[Element and text location data]:
>> BEGIN

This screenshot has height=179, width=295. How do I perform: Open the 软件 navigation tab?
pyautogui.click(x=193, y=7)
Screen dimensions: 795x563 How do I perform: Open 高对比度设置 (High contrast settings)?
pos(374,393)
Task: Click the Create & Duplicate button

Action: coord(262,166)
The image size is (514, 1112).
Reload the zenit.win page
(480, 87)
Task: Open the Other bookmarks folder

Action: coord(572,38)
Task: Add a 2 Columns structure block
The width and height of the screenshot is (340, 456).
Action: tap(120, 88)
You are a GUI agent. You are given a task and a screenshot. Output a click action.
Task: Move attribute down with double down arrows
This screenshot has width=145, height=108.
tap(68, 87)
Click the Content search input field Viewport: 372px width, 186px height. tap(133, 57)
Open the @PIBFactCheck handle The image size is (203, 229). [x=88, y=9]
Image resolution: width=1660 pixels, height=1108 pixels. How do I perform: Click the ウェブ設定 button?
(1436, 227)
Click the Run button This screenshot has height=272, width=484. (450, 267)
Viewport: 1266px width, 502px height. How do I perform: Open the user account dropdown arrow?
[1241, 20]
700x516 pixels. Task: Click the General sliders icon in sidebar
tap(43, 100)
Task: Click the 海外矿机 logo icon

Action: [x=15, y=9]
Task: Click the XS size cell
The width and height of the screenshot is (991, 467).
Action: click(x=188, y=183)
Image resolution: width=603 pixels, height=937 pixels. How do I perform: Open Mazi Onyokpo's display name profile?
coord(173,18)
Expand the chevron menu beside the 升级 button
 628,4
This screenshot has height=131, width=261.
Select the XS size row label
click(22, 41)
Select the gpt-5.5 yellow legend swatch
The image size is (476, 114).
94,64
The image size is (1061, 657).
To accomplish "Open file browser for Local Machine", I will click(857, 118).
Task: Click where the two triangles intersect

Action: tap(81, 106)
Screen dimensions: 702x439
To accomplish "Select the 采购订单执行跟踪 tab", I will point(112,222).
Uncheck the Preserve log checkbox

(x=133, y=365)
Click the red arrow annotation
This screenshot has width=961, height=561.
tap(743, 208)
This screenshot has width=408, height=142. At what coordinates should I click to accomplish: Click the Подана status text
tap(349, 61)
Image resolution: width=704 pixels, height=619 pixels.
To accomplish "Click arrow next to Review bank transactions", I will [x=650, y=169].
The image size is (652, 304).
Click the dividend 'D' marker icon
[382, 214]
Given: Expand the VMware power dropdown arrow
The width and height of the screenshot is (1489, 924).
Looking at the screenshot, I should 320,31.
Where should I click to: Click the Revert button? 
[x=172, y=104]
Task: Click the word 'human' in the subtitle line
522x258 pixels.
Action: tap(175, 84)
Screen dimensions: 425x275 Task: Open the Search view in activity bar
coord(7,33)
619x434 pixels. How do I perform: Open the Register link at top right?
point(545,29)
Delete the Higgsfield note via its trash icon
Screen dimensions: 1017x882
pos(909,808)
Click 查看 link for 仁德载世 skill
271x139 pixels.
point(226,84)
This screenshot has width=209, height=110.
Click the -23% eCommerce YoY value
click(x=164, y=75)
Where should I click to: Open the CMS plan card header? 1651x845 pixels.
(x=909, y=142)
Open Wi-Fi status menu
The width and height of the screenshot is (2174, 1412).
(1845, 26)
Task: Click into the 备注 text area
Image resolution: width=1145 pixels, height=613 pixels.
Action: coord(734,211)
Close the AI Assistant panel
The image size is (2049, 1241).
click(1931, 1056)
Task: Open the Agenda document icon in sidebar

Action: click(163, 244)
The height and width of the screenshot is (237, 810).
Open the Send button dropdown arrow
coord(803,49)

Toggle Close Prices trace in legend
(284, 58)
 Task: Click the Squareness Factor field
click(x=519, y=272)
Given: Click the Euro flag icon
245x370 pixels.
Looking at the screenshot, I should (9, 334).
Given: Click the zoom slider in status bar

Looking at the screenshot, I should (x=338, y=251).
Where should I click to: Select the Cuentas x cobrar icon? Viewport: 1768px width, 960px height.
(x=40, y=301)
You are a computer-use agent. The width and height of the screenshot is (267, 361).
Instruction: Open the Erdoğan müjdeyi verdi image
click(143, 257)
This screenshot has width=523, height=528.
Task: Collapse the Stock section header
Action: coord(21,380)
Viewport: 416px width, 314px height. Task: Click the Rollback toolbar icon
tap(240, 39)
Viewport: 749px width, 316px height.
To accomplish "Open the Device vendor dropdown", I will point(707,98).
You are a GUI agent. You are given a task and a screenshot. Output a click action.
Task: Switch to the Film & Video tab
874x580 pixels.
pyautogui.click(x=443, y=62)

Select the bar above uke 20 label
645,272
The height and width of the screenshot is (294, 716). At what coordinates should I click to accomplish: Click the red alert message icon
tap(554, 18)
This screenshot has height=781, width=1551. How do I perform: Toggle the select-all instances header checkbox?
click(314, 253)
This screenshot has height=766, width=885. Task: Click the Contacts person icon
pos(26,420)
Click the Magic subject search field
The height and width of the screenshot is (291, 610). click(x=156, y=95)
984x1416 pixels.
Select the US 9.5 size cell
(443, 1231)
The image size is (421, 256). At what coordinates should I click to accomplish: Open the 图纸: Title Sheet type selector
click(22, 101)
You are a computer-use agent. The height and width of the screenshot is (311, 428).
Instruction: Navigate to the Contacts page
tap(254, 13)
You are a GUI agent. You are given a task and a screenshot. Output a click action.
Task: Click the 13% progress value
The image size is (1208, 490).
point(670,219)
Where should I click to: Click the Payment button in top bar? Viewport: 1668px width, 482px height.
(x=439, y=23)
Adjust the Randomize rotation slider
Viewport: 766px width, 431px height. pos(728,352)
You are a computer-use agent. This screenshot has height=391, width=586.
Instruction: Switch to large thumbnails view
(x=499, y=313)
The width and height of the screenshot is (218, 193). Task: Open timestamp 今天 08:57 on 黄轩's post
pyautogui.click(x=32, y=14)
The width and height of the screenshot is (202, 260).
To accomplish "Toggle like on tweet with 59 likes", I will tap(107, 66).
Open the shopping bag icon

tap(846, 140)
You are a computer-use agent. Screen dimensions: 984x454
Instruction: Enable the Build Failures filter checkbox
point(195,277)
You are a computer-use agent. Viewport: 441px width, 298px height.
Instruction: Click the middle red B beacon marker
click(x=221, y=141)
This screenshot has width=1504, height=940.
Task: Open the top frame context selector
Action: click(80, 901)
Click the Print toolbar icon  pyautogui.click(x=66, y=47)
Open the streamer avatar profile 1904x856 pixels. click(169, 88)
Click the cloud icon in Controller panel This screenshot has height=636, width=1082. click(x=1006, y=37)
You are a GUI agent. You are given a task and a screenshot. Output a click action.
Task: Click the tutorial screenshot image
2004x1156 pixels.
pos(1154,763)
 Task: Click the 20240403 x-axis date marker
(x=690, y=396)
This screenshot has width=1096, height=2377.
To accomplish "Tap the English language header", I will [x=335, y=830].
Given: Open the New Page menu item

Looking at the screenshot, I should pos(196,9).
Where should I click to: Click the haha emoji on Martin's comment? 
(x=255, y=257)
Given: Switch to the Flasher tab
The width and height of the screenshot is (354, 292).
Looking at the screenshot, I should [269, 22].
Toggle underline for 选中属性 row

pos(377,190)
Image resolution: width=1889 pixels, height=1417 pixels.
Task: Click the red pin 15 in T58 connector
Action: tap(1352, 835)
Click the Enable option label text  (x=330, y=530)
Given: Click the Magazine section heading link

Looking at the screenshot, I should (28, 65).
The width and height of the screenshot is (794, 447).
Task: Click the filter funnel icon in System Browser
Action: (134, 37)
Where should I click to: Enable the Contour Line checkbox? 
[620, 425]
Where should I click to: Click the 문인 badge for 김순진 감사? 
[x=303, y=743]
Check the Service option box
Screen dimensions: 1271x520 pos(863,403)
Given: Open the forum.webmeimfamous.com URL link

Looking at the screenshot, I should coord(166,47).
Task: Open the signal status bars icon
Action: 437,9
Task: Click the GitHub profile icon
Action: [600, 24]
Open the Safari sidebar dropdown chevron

>> END

[Stated exercise]: Please output the material as a JSON list of strings, one string per line with blank lines omitted, starting with the line that contains "Where should I click to: Select" and continuing through the line that contains "(443, 1231)".

[Task result]:
[
  "Where should I click to: Select the Cuentas x cobrar icon? Viewport: 1768px width, 960px height.",
  "(x=40, y=301)",
  "You are a computer-use agent. The width and height of the screenshot is (267, 361).",
  "Instruction: Open the Erdoğan müjdeyi verdi image",
  "click(143, 257)",
  "This screenshot has width=523, height=528.",
  "Task: Collapse the Stock section header",
  "Action: coord(21,380)",
  "Viewport: 416px width, 314px height. Task: Click the Rollback toolbar icon",
  "tap(240, 39)",
  "Viewport: 749px width, 316px height.",
  "To accomplish \"Open the Device vendor dropdown\", I will point(707,98).",
  "You are a GUI agent. You are given a task and a screenshot. Output a click action.",
  "Task: Switch to the Film & Video tab",
  "874x580 pixels.",
  "pyautogui.click(x=443, y=62)",
  "Select the bar above uke 20 label",
  "645,272",
  "The height and width of the screenshot is (294, 716). At what coordinates should I click to accomplish: Click the red alert message icon",
  "tap(554, 18)",
  "This screenshot has height=781, width=1551. How do I perform: Toggle the select-all instances header checkbox?",
  "click(314, 253)",
  "This screenshot has height=766, width=885. Task: Click the Contacts person icon",
  "pos(26,420)",
  "Click the Magic subject search field",
  "The height and width of the screenshot is (291, 610). click(x=156, y=95)",
  "984x1416 pixels.",
  "Select the US 9.5 size cell",
  "(443, 1231)"
]